Monday, April 11, 2005

It's been like two weeks or something since I've bitched about church

James carried the baptismal font to the back of the church on sunday at Fr's request. I never know what to expect from that guy, so it was another day in the life (on a positive note, however, they put a "handicapped only" sign on the first pew so the fricking non-handicapped people will stop sitting there). There were three baptisms yesterday, which they did at the beginning of mass. In the back of the church. I don't know why. Some day, when I'm supreme ruler of the universe (It'll happen. You'll see.) It will be a requirement in church construction that all new churches have baptistries. Y'know. Instead of shoving the baptismal font off in some corner of a tiny church where it's over crowded and no more than one and a half people can stand around it at the same time.

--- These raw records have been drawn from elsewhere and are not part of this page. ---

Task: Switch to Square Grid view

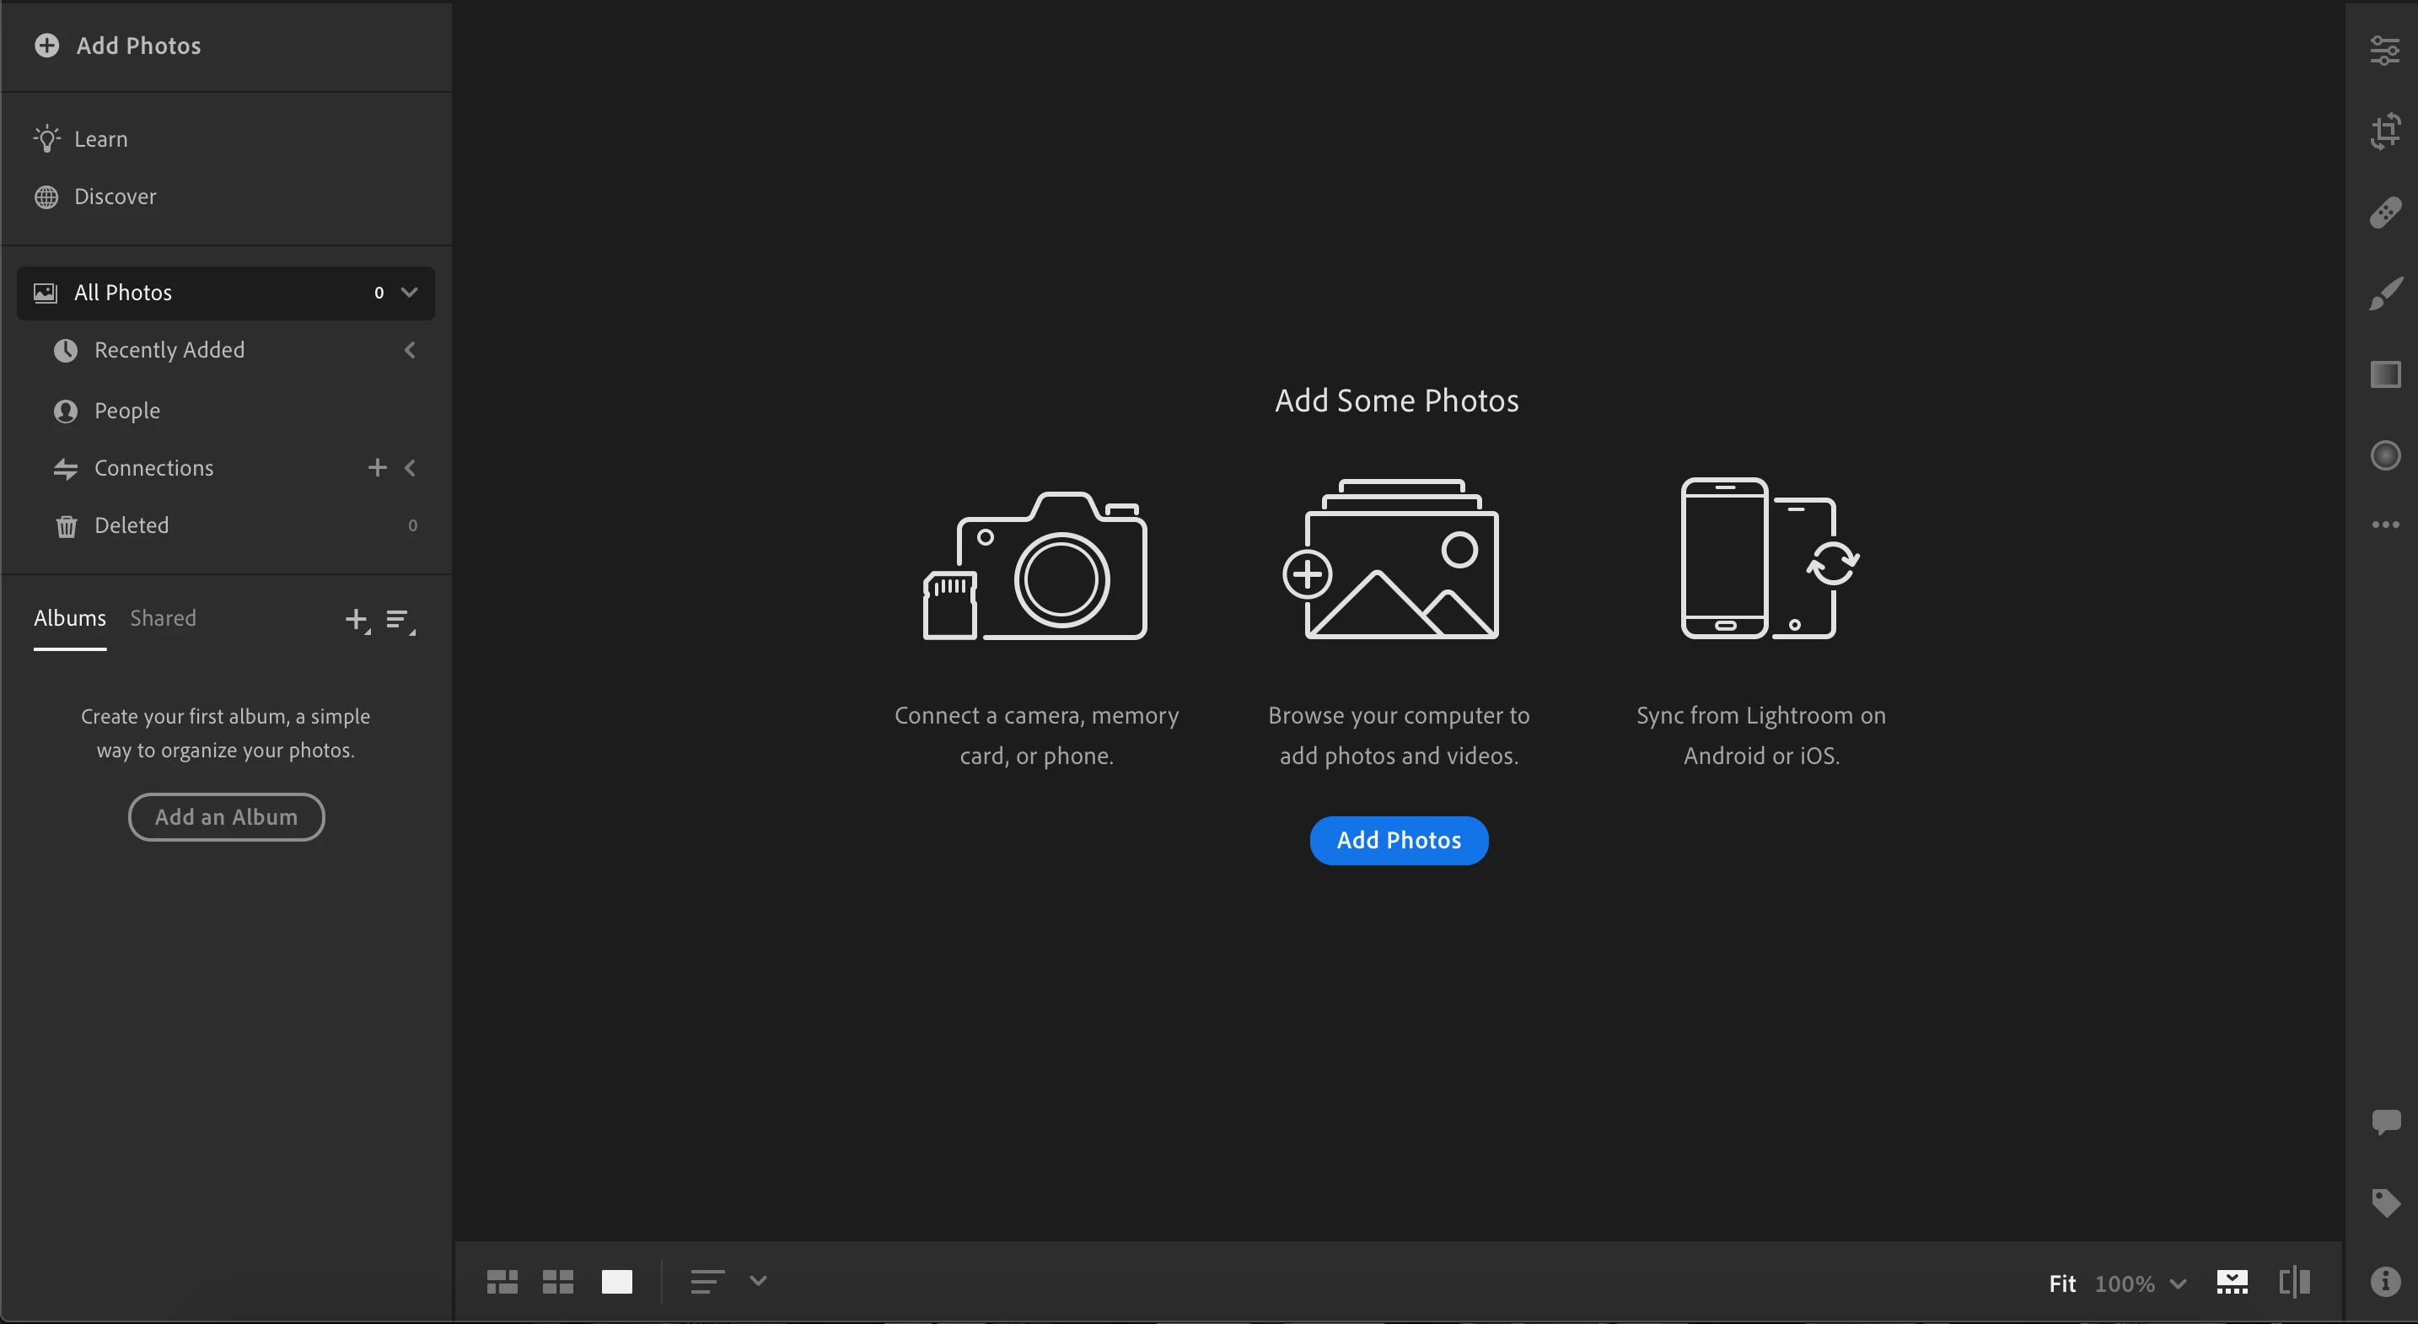Action: (x=558, y=1282)
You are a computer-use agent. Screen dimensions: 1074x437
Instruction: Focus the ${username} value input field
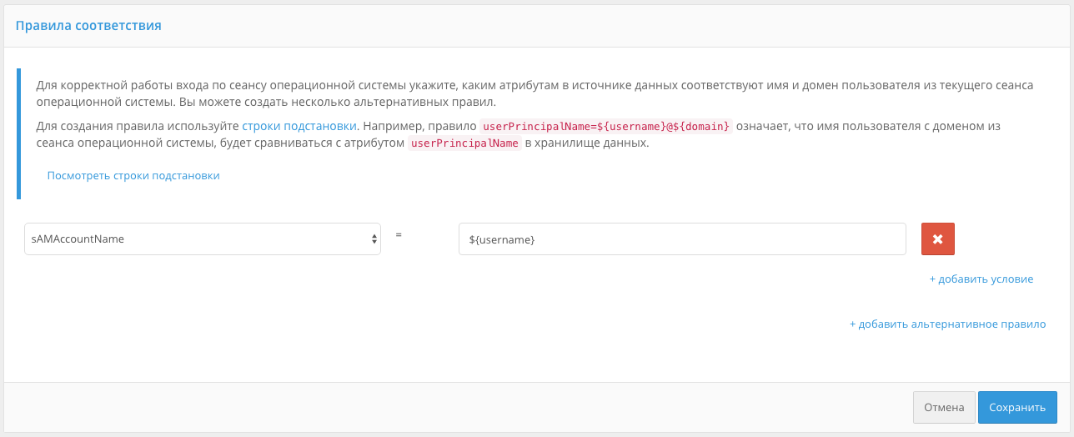(x=681, y=239)
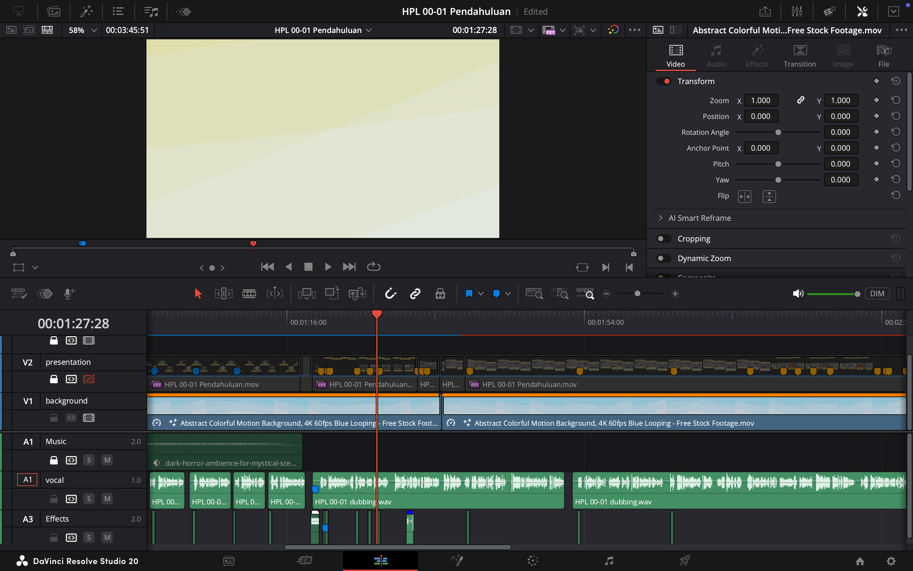Reset the Zoom parameter
The width and height of the screenshot is (913, 571).
tap(896, 100)
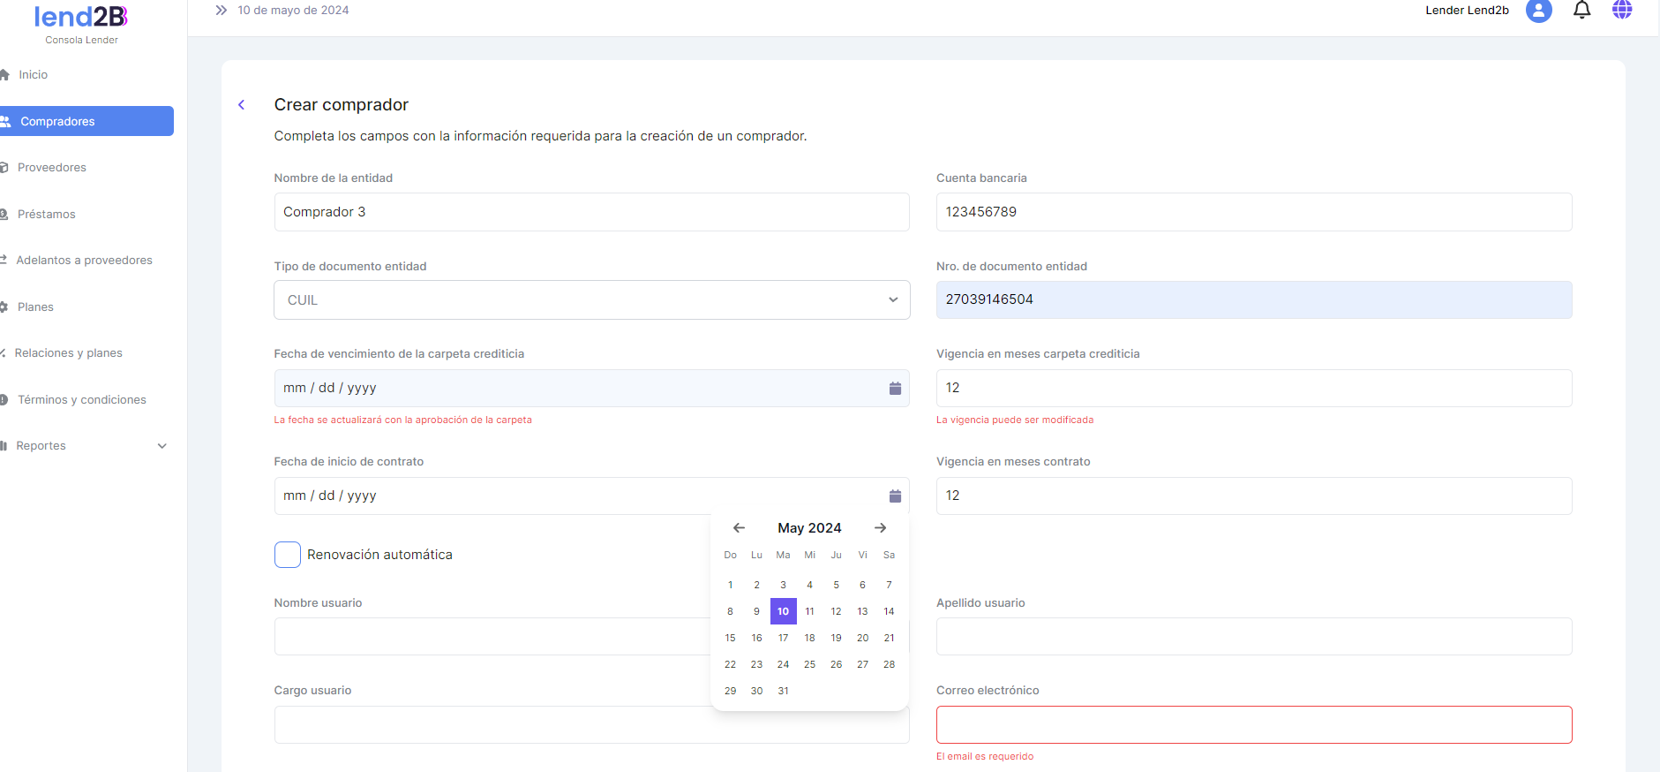Go back using the arrow beside Crear comprador

[x=242, y=105]
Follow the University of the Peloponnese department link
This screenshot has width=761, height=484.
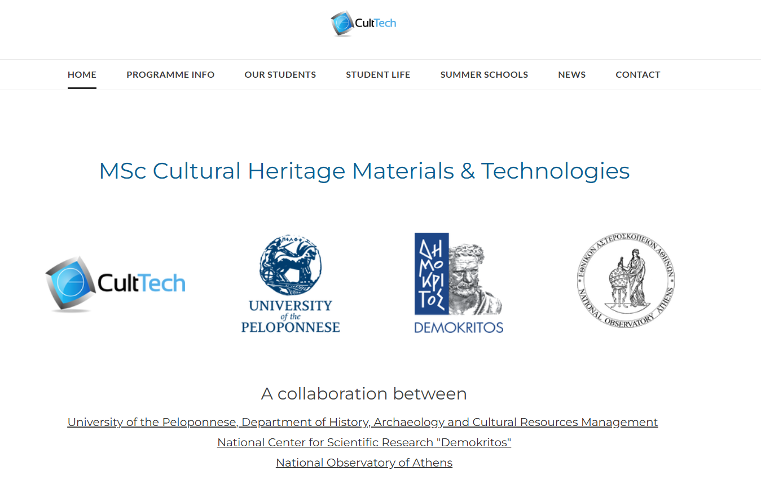click(x=363, y=422)
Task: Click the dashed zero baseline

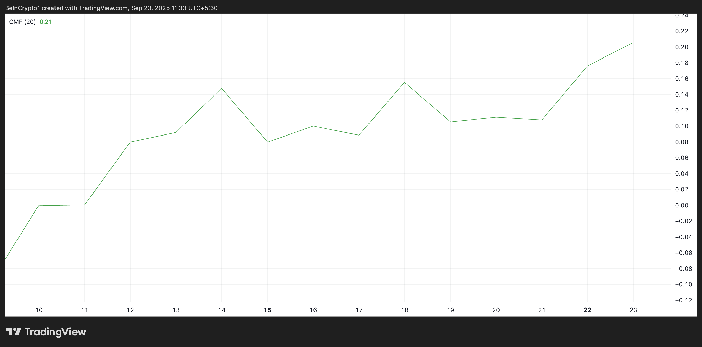Action: tap(327, 205)
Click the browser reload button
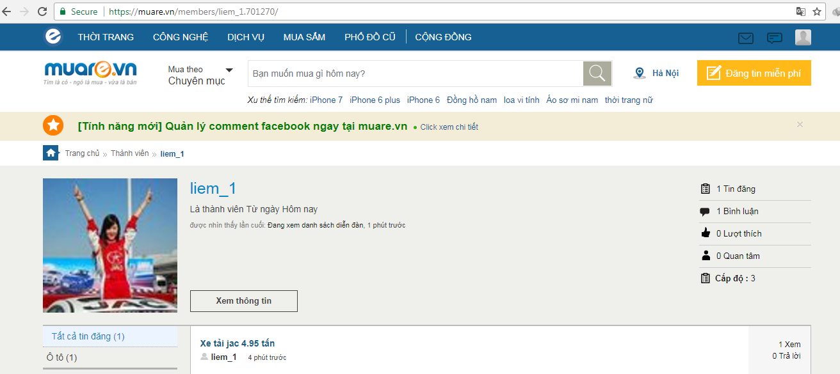The width and height of the screenshot is (840, 374). coord(42,12)
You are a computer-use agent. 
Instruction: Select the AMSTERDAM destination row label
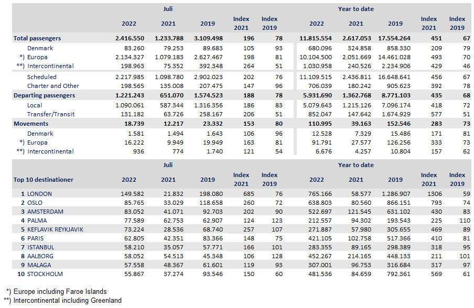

This church is a shoebox, I'm over it, whatever. The part that made my eyeball bulge out of my head like that gym teacher on Daria was when the lady in the choir who constantly harshes my mellow had a monolog that went something like this:

"Look, they're doing the baptisms in the back of the church. Well, that's different. They've never done it that way before. That's different. They've never done them in the back of the church before. That's different. That's different, them doing it in the back of the church. It's always nice to do something different. Look at that--that's different. That's different..."

Making sure she informed each and every member of the choir of this inDUHvidually. Because, y'know, I would have NEVER NOTICED without her telling me that a) the baptisms were being performed in the back of the church and b) that's different from SOP.

I thought about just getting up and walking out. Mostly because the desire to wrap my fingers around her throat and strangle was mushrooming in exponential and radioactive proportions.

And yes, I'm aware of the fact that I'm a bad person, christian, catholic, etc. I'm completely on top of how I once again fail to embody christian charity and patience. Jesus never slapped Peter around for all the stupid things that came out of his mouth, and let him be pope and everything. So I gotta keep working on it. HOWEVER, hows about SHE start working on not torturing me every fricking week? Too much to ask. I know.


Blogger chewy said...

i'm not catholic as i'm sure the comment i'm about to make will show and i hope as a catholic you won't be offended but couldn't you just smack her ass around then hit the confessional say your hail mary's and our father's and be done with it?